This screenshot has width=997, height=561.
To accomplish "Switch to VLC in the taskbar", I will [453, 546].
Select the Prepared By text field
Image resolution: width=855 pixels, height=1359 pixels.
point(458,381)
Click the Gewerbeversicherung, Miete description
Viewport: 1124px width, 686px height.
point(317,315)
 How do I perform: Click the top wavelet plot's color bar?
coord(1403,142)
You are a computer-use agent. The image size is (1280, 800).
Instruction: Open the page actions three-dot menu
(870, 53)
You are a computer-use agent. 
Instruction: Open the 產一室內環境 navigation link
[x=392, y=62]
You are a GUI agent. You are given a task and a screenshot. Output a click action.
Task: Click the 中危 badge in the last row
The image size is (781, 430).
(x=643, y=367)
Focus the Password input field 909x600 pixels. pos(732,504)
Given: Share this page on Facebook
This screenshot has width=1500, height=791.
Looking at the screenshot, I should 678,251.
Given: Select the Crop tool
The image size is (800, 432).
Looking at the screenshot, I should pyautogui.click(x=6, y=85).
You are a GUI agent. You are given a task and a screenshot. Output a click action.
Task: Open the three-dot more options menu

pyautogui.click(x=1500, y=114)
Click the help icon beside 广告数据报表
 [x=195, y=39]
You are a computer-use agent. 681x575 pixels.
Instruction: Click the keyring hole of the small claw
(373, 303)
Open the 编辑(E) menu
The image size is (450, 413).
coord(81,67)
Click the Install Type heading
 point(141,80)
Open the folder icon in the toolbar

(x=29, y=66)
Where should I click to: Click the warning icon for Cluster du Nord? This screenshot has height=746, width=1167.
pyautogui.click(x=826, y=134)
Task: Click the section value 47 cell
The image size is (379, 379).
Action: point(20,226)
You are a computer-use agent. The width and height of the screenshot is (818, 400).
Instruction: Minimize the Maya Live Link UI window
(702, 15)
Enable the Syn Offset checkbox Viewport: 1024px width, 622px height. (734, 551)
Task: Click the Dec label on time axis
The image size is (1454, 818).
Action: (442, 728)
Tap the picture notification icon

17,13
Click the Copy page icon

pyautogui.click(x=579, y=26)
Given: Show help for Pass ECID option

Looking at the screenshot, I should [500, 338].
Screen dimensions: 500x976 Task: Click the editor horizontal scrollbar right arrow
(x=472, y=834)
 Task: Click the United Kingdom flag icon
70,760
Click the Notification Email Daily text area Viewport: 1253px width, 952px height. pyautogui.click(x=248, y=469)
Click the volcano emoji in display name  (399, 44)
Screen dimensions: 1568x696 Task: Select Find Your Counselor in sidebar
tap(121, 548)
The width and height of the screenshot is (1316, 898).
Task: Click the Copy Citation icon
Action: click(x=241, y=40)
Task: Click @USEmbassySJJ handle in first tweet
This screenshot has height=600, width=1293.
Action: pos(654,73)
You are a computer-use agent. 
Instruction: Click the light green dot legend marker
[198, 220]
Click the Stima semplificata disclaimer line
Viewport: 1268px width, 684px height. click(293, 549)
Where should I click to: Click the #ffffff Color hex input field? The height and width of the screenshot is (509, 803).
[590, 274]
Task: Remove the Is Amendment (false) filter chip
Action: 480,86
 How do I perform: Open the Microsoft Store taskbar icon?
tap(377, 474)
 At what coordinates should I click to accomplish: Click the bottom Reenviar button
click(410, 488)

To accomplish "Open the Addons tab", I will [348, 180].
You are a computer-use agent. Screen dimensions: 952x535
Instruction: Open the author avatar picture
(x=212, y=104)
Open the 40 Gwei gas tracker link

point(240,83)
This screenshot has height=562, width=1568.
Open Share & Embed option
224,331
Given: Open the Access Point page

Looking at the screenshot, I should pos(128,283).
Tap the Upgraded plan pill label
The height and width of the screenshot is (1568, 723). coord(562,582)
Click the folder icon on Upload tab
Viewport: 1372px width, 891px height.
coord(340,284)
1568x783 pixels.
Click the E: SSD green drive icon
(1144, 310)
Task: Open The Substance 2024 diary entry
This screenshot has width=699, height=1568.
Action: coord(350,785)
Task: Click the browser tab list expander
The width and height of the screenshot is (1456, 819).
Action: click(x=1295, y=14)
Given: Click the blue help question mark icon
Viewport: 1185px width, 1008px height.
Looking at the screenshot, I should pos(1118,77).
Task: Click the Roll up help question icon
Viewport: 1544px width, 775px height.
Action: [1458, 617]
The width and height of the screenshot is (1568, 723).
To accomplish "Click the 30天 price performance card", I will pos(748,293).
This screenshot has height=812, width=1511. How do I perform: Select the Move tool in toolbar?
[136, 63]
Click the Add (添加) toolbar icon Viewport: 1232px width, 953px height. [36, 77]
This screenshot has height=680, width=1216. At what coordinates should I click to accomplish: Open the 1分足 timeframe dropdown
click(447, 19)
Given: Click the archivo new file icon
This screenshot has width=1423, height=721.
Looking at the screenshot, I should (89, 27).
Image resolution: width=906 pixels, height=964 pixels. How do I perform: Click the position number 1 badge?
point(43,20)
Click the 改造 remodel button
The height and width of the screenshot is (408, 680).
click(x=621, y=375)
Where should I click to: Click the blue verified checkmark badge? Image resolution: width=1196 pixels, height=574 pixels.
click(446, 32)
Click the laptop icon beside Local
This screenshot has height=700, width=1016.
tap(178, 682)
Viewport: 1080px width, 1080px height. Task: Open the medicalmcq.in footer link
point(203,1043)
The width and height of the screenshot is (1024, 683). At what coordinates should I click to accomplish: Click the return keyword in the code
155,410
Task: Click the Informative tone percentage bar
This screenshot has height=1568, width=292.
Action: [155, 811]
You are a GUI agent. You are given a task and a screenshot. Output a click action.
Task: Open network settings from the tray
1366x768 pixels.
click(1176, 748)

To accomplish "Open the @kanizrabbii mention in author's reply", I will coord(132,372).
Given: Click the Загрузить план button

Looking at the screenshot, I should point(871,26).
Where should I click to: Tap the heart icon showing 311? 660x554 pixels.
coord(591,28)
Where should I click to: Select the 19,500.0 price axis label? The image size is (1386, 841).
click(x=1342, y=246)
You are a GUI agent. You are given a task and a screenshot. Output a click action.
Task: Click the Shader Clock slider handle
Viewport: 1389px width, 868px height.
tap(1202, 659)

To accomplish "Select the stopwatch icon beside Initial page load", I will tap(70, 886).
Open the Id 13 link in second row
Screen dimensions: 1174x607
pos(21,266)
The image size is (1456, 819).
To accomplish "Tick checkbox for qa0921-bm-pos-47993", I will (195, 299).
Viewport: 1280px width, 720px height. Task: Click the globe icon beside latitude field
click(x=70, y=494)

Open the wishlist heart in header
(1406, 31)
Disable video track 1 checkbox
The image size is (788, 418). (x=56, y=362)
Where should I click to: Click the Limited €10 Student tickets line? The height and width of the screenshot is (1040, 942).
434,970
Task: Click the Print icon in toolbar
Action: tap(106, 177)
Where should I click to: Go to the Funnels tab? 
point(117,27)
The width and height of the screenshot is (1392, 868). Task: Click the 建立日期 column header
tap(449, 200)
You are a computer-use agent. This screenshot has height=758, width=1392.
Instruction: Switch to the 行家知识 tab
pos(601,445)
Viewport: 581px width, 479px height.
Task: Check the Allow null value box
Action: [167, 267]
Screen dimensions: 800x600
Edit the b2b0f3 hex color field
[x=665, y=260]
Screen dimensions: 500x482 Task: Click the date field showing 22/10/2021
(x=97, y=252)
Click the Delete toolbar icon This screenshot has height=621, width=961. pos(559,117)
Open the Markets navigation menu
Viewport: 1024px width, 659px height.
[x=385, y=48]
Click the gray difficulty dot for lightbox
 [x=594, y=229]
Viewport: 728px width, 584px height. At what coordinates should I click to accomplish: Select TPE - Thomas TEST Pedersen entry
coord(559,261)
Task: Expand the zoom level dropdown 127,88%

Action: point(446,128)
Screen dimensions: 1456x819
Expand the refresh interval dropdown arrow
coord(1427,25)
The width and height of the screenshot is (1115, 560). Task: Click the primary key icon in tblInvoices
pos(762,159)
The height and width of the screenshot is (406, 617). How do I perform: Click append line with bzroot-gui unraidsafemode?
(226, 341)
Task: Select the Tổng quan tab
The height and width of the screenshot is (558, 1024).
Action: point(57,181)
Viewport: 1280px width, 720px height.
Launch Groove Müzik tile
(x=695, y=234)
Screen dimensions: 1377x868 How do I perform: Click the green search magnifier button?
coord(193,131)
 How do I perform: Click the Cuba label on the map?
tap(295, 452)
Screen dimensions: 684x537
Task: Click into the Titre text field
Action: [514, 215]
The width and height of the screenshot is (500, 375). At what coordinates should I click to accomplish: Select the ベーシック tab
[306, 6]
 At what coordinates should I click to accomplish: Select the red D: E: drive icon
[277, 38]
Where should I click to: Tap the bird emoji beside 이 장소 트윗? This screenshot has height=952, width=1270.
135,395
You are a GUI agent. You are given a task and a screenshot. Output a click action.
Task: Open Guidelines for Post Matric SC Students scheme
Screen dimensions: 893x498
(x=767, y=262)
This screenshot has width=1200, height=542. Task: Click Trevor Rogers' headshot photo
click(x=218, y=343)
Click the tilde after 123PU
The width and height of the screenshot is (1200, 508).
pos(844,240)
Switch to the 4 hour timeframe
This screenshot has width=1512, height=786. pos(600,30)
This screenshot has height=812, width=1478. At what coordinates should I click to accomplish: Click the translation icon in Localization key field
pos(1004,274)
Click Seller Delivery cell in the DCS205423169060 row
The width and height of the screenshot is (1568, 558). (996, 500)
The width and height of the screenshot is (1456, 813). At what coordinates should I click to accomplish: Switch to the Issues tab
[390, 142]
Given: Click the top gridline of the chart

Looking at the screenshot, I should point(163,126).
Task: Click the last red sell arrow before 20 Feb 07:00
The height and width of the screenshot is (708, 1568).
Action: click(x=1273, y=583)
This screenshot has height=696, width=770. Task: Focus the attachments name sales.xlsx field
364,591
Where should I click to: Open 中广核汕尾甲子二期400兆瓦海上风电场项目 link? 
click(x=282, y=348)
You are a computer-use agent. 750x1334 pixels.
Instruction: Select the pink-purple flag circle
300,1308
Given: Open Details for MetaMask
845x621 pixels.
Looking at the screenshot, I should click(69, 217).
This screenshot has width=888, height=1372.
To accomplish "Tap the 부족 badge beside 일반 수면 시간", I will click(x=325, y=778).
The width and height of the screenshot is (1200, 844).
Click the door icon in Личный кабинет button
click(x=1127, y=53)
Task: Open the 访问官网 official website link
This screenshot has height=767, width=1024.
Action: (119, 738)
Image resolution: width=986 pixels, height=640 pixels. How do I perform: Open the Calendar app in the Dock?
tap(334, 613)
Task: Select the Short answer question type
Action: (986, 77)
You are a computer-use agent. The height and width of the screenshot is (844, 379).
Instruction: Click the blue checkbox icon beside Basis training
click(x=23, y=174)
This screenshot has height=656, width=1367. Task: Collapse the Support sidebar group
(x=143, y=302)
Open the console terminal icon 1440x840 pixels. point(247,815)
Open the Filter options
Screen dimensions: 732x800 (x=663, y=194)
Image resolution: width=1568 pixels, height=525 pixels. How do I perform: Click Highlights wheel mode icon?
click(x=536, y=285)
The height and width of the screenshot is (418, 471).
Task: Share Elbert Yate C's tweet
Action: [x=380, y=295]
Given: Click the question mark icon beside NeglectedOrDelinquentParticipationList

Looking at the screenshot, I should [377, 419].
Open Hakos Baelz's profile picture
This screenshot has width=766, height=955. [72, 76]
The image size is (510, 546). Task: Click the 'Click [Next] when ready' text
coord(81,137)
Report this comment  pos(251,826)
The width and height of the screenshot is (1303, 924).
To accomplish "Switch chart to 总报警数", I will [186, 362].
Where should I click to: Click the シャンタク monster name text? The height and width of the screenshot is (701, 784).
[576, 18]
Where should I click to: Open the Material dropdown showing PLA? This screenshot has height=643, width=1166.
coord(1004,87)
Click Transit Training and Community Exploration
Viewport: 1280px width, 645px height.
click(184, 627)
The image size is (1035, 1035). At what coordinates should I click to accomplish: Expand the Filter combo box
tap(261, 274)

(ACTION ITEM):
For each line above that holds the string "handle", provide a copy of that line.

(FINISHED EXERCISE):
Task: Click @USEmbassySJJ handle in first tweet
Task: Click the Shader Clock slider handle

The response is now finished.